Take the data that follows and retype it word for word.

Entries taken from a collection

□ □ □ □ □

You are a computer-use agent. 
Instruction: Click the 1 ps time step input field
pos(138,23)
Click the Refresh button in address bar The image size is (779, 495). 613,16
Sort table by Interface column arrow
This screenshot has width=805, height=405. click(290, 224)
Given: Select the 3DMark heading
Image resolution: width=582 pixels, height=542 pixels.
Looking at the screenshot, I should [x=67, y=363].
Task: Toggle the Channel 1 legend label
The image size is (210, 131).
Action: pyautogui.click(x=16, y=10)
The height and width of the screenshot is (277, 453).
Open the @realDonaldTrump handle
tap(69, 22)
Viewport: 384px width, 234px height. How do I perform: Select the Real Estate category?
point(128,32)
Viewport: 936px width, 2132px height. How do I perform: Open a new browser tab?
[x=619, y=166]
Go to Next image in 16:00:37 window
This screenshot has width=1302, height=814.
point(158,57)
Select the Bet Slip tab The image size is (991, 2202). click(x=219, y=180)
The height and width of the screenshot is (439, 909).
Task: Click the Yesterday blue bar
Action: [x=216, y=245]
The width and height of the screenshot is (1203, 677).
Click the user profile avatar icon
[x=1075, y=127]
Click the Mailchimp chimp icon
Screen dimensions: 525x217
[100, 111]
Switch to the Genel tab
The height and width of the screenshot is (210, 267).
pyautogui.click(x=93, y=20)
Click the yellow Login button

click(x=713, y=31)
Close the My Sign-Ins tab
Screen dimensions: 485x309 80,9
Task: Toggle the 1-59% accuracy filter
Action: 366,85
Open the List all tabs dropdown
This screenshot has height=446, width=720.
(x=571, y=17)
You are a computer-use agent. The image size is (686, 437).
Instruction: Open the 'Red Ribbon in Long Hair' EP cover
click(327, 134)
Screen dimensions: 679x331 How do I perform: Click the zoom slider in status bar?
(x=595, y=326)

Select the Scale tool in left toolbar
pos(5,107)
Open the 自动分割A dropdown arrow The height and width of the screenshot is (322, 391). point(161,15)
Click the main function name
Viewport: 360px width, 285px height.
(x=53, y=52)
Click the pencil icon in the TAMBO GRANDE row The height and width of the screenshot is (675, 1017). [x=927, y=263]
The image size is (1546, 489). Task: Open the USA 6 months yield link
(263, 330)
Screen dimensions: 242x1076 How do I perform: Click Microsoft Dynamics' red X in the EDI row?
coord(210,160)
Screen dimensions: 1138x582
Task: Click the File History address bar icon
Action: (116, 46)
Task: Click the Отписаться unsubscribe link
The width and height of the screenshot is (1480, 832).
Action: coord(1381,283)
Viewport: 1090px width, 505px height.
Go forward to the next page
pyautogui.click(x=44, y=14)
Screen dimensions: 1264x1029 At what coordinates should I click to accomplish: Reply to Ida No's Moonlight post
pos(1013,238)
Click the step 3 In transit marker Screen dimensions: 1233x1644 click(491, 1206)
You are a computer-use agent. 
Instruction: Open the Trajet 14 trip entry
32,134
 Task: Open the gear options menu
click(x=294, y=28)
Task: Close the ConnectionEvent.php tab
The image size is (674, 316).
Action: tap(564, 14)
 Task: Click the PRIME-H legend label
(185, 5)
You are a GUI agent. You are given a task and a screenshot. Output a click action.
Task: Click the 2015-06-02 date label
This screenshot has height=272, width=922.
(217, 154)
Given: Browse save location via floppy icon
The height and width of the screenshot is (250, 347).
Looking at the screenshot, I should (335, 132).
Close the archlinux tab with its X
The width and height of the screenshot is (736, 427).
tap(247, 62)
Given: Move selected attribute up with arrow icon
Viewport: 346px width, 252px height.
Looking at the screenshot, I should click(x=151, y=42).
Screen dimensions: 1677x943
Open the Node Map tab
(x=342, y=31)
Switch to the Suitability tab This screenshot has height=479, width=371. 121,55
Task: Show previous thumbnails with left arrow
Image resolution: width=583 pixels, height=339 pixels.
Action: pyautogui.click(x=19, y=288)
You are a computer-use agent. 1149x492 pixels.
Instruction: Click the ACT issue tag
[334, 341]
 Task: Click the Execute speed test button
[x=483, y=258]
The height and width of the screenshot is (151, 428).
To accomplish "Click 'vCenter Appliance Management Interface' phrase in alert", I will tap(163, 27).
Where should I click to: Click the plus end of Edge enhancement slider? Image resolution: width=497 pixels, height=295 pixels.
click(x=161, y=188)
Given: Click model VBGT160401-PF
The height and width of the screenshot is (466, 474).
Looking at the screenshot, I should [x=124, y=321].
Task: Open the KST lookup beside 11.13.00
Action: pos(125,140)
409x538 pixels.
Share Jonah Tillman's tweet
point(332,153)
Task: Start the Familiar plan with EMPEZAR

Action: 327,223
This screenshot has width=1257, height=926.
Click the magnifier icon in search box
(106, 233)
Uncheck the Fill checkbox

□ □ □ □ □

Written answer:
You are a computer-use agent. 
Instruction: Click the 1 ps time step input field
pos(138,23)
Click the Refresh button in address bar The image size is (779, 495). 613,16
Sort table by Interface column arrow
This screenshot has width=805, height=405. click(290, 224)
Given: Select the 3DMark heading
Image resolution: width=582 pixels, height=542 pixels.
Looking at the screenshot, I should [x=67, y=363].
Task: Toggle the Channel 1 legend label
The image size is (210, 131).
Action: pyautogui.click(x=16, y=10)
The height and width of the screenshot is (277, 453).
Open the @realDonaldTrump handle
tap(69, 22)
Viewport: 384px width, 234px height. How do I perform: Select the Real Estate category?
point(128,32)
Viewport: 936px width, 2132px height. How do I perform: Open a new browser tab?
[x=619, y=166]
Go to Next image in 16:00:37 window
This screenshot has width=1302, height=814.
point(158,57)
Select the Bet Slip tab The image size is (991, 2202). click(x=219, y=180)
The height and width of the screenshot is (439, 909).
Task: Click the Yesterday blue bar
Action: [x=216, y=245]
The width and height of the screenshot is (1203, 677).
Click the user profile avatar icon
[x=1075, y=127]
Click the Mailchimp chimp icon
Screen dimensions: 525x217
[100, 111]
Switch to the Genel tab
The height and width of the screenshot is (210, 267).
pyautogui.click(x=93, y=20)
Click the yellow Login button

click(x=713, y=31)
Close the My Sign-Ins tab
Screen dimensions: 485x309 80,9
Task: Toggle the 1-59% accuracy filter
Action: 366,85
Open the List all tabs dropdown
This screenshot has height=446, width=720.
(x=571, y=17)
You are a computer-use agent. The image size is (686, 437).
Instruction: Open the 'Red Ribbon in Long Hair' EP cover
click(327, 134)
Screen dimensions: 679x331 How do I perform: Click the zoom slider in status bar?
(x=595, y=326)

Select the Scale tool in left toolbar
pos(5,107)
Open the 自动分割A dropdown arrow The height and width of the screenshot is (322, 391). point(161,15)
Click the main function name
Viewport: 360px width, 285px height.
(x=53, y=52)
Click the pencil icon in the TAMBO GRANDE row The height and width of the screenshot is (675, 1017). [x=927, y=263]
The image size is (1546, 489). Task: Open the USA 6 months yield link
(263, 330)
Screen dimensions: 242x1076 How do I perform: Click Microsoft Dynamics' red X in the EDI row?
coord(210,160)
Screen dimensions: 1138x582
Task: Click the File History address bar icon
Action: (116, 46)
Task: Click the Отписаться unsubscribe link
The width and height of the screenshot is (1480, 832).
Action: coord(1381,283)
Viewport: 1090px width, 505px height.
Go forward to the next page
pyautogui.click(x=44, y=14)
Screen dimensions: 1264x1029 At what coordinates should I click to accomplish: Reply to Ida No's Moonlight post
pos(1013,238)
Click the step 3 In transit marker Screen dimensions: 1233x1644 click(491, 1206)
You are a computer-use agent. 
Instruction: Open the Trajet 14 trip entry
32,134
 Task: Open the gear options menu
click(x=294, y=28)
Task: Close the ConnectionEvent.php tab
The image size is (674, 316).
Action: tap(564, 14)
 Task: Click the PRIME-H legend label
(185, 5)
You are a GUI agent. You are given a task and a screenshot. Output a click action.
Task: Click the 2015-06-02 date label
This screenshot has height=272, width=922.
(217, 154)
Given: Browse save location via floppy icon
The height and width of the screenshot is (250, 347).
Looking at the screenshot, I should (335, 132).
Close the archlinux tab with its X
The width and height of the screenshot is (736, 427).
tap(247, 62)
Given: Move selected attribute up with arrow icon
Viewport: 346px width, 252px height.
Looking at the screenshot, I should click(x=151, y=42).
Screen dimensions: 1677x943
Open the Node Map tab
(x=342, y=31)
Switch to the Suitability tab This screenshot has height=479, width=371. 121,55
Task: Show previous thumbnails with left arrow
Image resolution: width=583 pixels, height=339 pixels.
Action: pyautogui.click(x=19, y=288)
You are a computer-use agent. 1149x492 pixels.
Instruction: Click the ACT issue tag
[334, 341]
 Task: Click the Execute speed test button
[x=483, y=258]
The height and width of the screenshot is (151, 428).
To accomplish "Click 'vCenter Appliance Management Interface' phrase in alert", I will tap(163, 27).
Where should I click to: Click the plus end of Edge enhancement slider? Image resolution: width=497 pixels, height=295 pixels.
click(x=161, y=188)
Given: Click model VBGT160401-PF
The height and width of the screenshot is (466, 474).
Looking at the screenshot, I should [x=124, y=321].
Task: Open the KST lookup beside 11.13.00
Action: pos(125,140)
409x538 pixels.
Share Jonah Tillman's tweet
point(332,153)
Task: Start the Familiar plan with EMPEZAR

Action: 327,223
This screenshot has width=1257, height=926.
Click the magnifier icon in search box
(106, 233)
Uncheck the Fill checkbox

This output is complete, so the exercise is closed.